Typical of the Islamic world of that time, Chinese blue-and-white porcelain was greatly valued in Ottoman lands, though the collapse of the Timurid Empire and the upheavals that rocked Central Asia from the late 15th century disrupted imports of Chinese ceramics. It was almost certainly due to royal patronage that the pottery workshops in the town of Iznik in western Anatolia, which hitherto had been producing unassuming earthenware pottery, began manufacture high quality ceramics to fill demand for Chinese ware. Painted with cobalt blue under a transparent glaze and incorporating Chinese motifs alongside traditional Ottoman Arabesque patterns, this type of Chinese-inspired ware was known and chini.
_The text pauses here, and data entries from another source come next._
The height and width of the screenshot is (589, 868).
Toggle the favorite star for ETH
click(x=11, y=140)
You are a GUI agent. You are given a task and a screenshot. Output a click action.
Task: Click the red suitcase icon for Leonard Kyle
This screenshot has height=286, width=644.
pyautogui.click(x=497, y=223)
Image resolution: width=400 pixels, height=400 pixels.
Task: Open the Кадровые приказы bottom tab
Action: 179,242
Yet chini was not just a cheap rip-off of Chinese ceramics. Izniq potters had no access to the type of clay used to make porcelain so instead used stone-paste (also known as fritware) of a type that had been employed in the famous Persian tile-making centre of Kashan since the 13th century. Stone-paste is composed of quartz, finely ground glass (frit) and small amounts of clay. Once fired, it provides a strong and smooth white base which, when underpainted in cobalt and given a tin glaze, resembles Chinese porcelain. Stone-paste is not as malleable as porcelain and so molds were often necessary in the manufacture of stone-paste Izniq tableware. Unlike porcelain, though, it is eminently suited to tile production.
By the middle of the 16th century, the Iznik potters’ colour palate had expanded from just cobalt to include turquoise, emerald green and red. With the vast building programme financed in large part by the spoils from the capture of Constantinople, huge quantities of Iznik tiles were manufactured. The Topkapi Palace in Istanbul, begun in 1459, is lavishly adorned with Iznik tilework, as are many of the Ottoman mosques in the city, including the Sultan Ahmed Mosque, popularly known as the ‘Blue Mosque’, which has more than 20,000 Iznik tiles in its interior revetment.
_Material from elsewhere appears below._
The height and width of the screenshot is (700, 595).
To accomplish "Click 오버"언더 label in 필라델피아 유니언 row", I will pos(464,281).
Iznik ceramics reached their apogee during the reign of Suleiman the Magnificent, with enormous demand from court for tiles. Among his many projects, Sultan Suleiman ordered a massive restoration programme for the Dome of the Rock in Jerusalem which saw the outside of the building completely enveloped in Iznik tilework. Enormous quantities of Iznik tableware were also made for Suleiman’s court, to be given as gifts to foreign dignitaries. It is interesting to note that there are virtually no examples of Iznik ceramics in the royal collection in the Topkapi Palace, though there are more than 30,000 pieces of Chinese ceramics. This may suggest that, even at its finest, Iznik ware was still considered inferior to Chinese porcelain.
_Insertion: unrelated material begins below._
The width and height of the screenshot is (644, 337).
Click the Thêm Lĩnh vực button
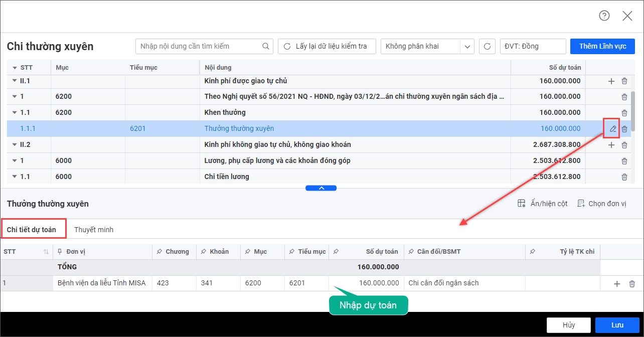[602, 46]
As a result of a sharp decline in royal patronage after Suleiman’s death and an imposed pricing system that disadvantaged the Iznik potters, Izniq ceramics went into seep decline toward the end of the 16th century. With Central Asian trade routes reliable once more, Chinese porcelain was again imported into the Ottoman Empire in large quantities. The last dated piece of Izniq ceramics, a low-quality tile manufactures for the export market, is from the year 1678. With technical knowledge and practical skills no longer being passed from father to son, Ottoman Iznik chini production had ceased completely by the end of the 17th century and the technical knowhow for its manufacture lost.
It was not until recently and only after considerable scientific analysis of bases, glazes and pigments along with much experimentation in firing, that Iznik-style ceramics have been produced once more of a quality to match those manufactured during the craft’s heyday in the 16th century. Six panels composed of these modern Iznik ceramic tiles can be seen in the north cloister of the Sultan Qaboos Grand Mosque in Muscat and are a beautiful sight to behold.